Tensor-Var: Efficient Four-Dimensional Variational Data Assimilation

Authors: Yiming Yang, Xiaoyuan Cheng, Daniel Giles, Sibo Cheng, Yi He, Xiao Xue, Boli Chen, Yukun Hu

ICML 2025 | Venue PDF | Archive PDF | Plain Text | LLM Run Details

Reproducibility Variable Result LLM Response
Research Type Experimental To evaluate our proposed method, the comparison is conducted on a series of benchmark domains, representing the optimization problem (2) of increasing complexity, including (1) Lorenz 96 system (Lorenz, 1996) with ns = 40 and 80. (2) Kuramoto-Sivashinsky (KS) equation... Experiments on chaotic systems and global weather prediction with real-time observations show that Tensor-Var outperforms conventional and DL hybrid 4D-Var baselines in accuracy while achieving a 10to 20-fold speed improvement.

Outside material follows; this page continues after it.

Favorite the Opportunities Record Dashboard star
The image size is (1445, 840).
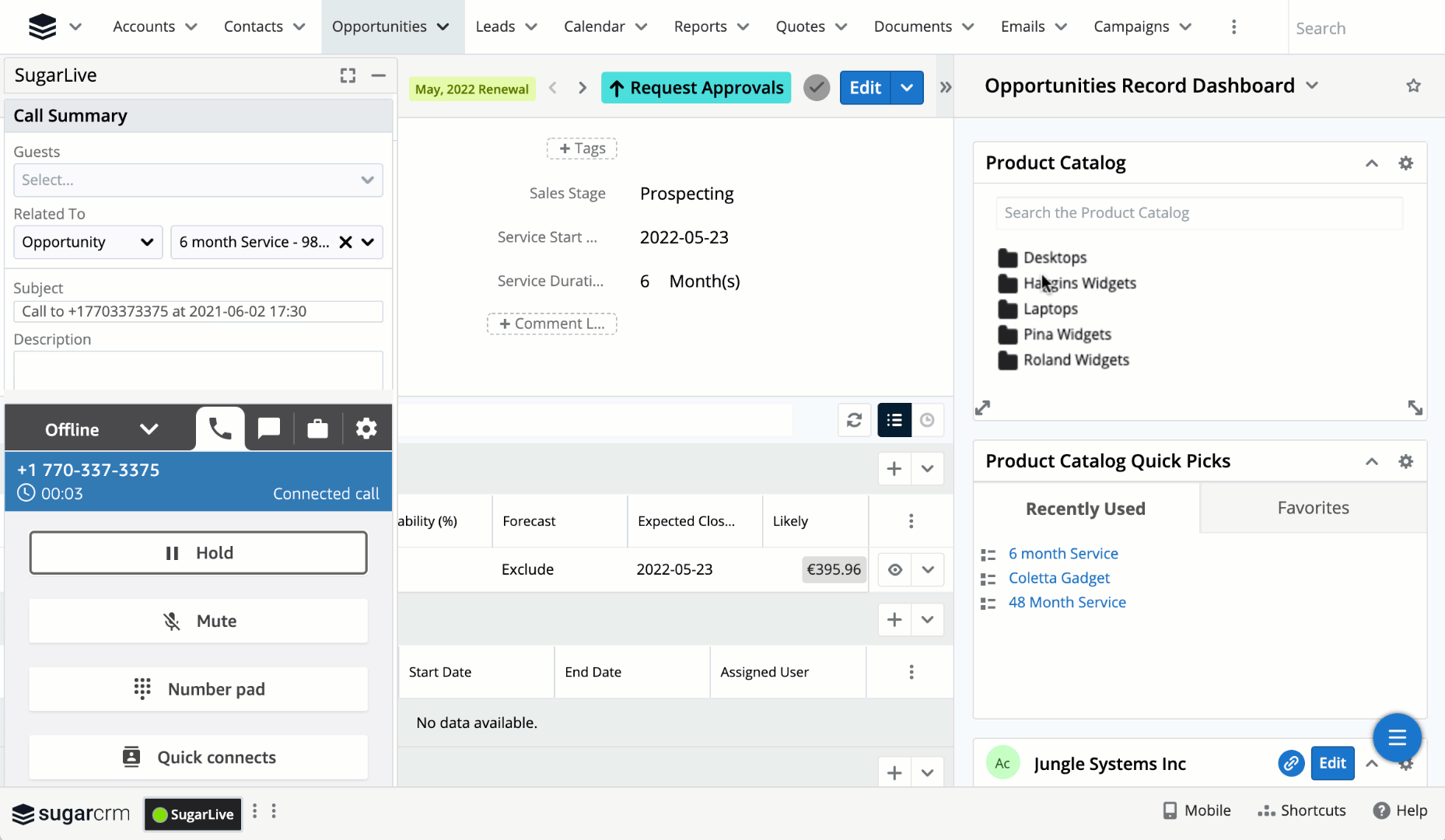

Researcher Affiliation Collaboration 1University College London, London, United Kingdom 2CEREA, ENPC and EDF R&D, Institut Polytechnique de Paris, Paris, France. Correspondence to: Yiming Yang <EMAIL>, Yukun Hu <EMAIL>.

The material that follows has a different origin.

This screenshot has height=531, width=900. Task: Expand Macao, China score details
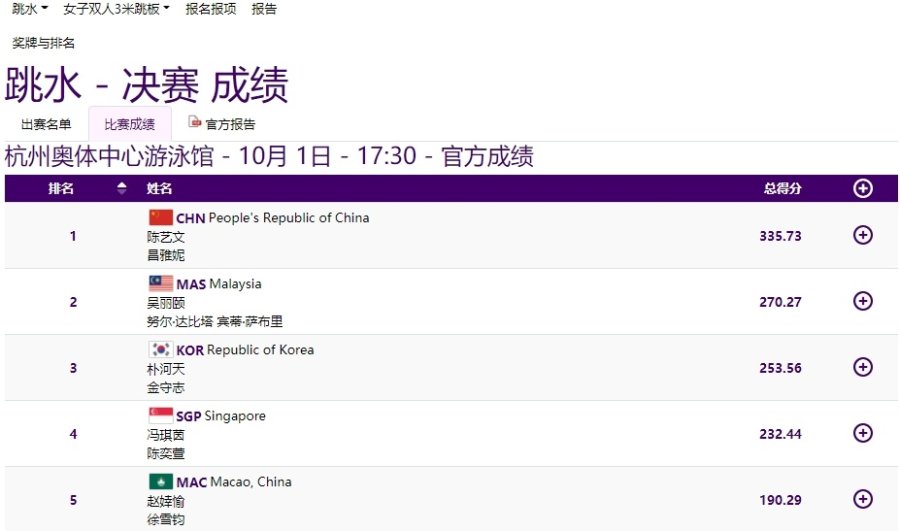tap(863, 499)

Pseudocode Yes We present the pseudo-algorithms in Appendix D.2, as shown in Algorithms 2 and 3. Algorithm 1 Tensor-Var training with deep feature Algorithm 2 Tensor-Var training with kernel feature Algorithm 3 Tensor-Var assimilation-forecasting
Open Source Code No The paper does not contain any explicit statements about the release of source code for the described methodology, nor does it provide any links to a code repository.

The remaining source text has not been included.